> Task directions:
Transcribe each record below character for character.

::: Given entries

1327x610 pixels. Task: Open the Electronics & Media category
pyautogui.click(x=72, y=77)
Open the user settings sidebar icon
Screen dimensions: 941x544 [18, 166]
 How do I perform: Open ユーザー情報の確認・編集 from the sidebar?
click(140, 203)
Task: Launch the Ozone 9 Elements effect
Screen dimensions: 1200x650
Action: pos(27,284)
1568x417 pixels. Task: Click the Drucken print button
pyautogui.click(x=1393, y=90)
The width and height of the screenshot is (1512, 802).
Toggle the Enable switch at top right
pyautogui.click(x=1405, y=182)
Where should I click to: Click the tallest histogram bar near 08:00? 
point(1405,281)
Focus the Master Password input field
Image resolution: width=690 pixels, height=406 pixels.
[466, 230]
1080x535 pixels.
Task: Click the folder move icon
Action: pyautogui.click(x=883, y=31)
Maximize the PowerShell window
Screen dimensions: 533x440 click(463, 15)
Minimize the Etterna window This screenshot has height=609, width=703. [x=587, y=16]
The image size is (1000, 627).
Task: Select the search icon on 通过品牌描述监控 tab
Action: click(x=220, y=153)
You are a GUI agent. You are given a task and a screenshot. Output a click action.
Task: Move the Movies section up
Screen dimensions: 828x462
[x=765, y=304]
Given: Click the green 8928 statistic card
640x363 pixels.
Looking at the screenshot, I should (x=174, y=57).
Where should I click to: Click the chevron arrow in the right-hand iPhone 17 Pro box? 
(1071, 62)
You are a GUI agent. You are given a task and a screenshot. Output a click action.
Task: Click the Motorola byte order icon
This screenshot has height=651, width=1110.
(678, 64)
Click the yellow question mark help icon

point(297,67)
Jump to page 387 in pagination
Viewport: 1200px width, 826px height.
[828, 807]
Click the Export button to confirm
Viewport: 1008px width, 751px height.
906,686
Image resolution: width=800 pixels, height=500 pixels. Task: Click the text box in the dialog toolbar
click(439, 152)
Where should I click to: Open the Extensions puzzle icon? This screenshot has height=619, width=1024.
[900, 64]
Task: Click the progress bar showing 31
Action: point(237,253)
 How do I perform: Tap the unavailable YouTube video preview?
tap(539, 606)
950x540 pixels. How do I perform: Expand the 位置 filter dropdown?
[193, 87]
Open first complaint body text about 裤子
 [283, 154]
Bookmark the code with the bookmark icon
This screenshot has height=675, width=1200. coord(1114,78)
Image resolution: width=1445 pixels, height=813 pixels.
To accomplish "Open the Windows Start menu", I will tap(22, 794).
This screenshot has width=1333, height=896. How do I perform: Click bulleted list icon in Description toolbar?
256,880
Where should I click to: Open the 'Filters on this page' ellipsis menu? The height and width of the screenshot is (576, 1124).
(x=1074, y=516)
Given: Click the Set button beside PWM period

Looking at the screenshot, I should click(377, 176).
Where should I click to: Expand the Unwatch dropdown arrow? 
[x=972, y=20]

::::::

> Response area:
1327x610 pixels. Task: Open the Electronics & Media category
pyautogui.click(x=72, y=77)
Open the user settings sidebar icon
Screen dimensions: 941x544 [18, 166]
 How do I perform: Open ユーザー情報の確認・編集 from the sidebar?
click(140, 203)
Task: Launch the Ozone 9 Elements effect
Screen dimensions: 1200x650
Action: pos(27,284)
1568x417 pixels. Task: Click the Drucken print button
pyautogui.click(x=1393, y=90)
The width and height of the screenshot is (1512, 802).
Toggle the Enable switch at top right
pyautogui.click(x=1405, y=182)
Where should I click to: Click the tallest histogram bar near 08:00? 
point(1405,281)
Focus the Master Password input field
Image resolution: width=690 pixels, height=406 pixels.
[466, 230]
1080x535 pixels.
Task: Click the folder move icon
Action: pyautogui.click(x=883, y=31)
Maximize the PowerShell window
Screen dimensions: 533x440 click(463, 15)
Minimize the Etterna window This screenshot has height=609, width=703. [x=587, y=16]
The image size is (1000, 627).
Task: Select the search icon on 通过品牌描述监控 tab
Action: click(x=220, y=153)
You are a GUI agent. You are given a task and a screenshot. Output a click action.
Task: Move the Movies section up
Screen dimensions: 828x462
[x=765, y=304]
Given: Click the green 8928 statistic card
640x363 pixels.
Looking at the screenshot, I should (x=174, y=57).
Where should I click to: Click the chevron arrow in the right-hand iPhone 17 Pro box? 
(1071, 62)
You are a GUI agent. You are given a task and a screenshot. Output a click action.
Task: Click the Motorola byte order icon
This screenshot has height=651, width=1110.
(678, 64)
Click the yellow question mark help icon

point(297,67)
Jump to page 387 in pagination
Viewport: 1200px width, 826px height.
[828, 807]
Click the Export button to confirm
Viewport: 1008px width, 751px height.
906,686
Image resolution: width=800 pixels, height=500 pixels. Task: Click the text box in the dialog toolbar
click(439, 152)
Where should I click to: Open the Extensions puzzle icon? This screenshot has height=619, width=1024.
[900, 64]
Task: Click the progress bar showing 31
Action: point(237,253)
 How do I perform: Tap the unavailable YouTube video preview?
tap(539, 606)
950x540 pixels. How do I perform: Expand the 位置 filter dropdown?
[193, 87]
Open first complaint body text about 裤子
 [283, 154]
Bookmark the code with the bookmark icon
This screenshot has height=675, width=1200. coord(1114,78)
Image resolution: width=1445 pixels, height=813 pixels.
To accomplish "Open the Windows Start menu", I will tap(22, 794).
This screenshot has width=1333, height=896. How do I perform: Click bulleted list icon in Description toolbar?
256,880
Where should I click to: Open the 'Filters on this page' ellipsis menu? The height and width of the screenshot is (576, 1124).
(x=1074, y=516)
Given: Click the Set button beside PWM period

Looking at the screenshot, I should click(377, 176).
Where should I click to: Expand the Unwatch dropdown arrow? 
[x=972, y=20]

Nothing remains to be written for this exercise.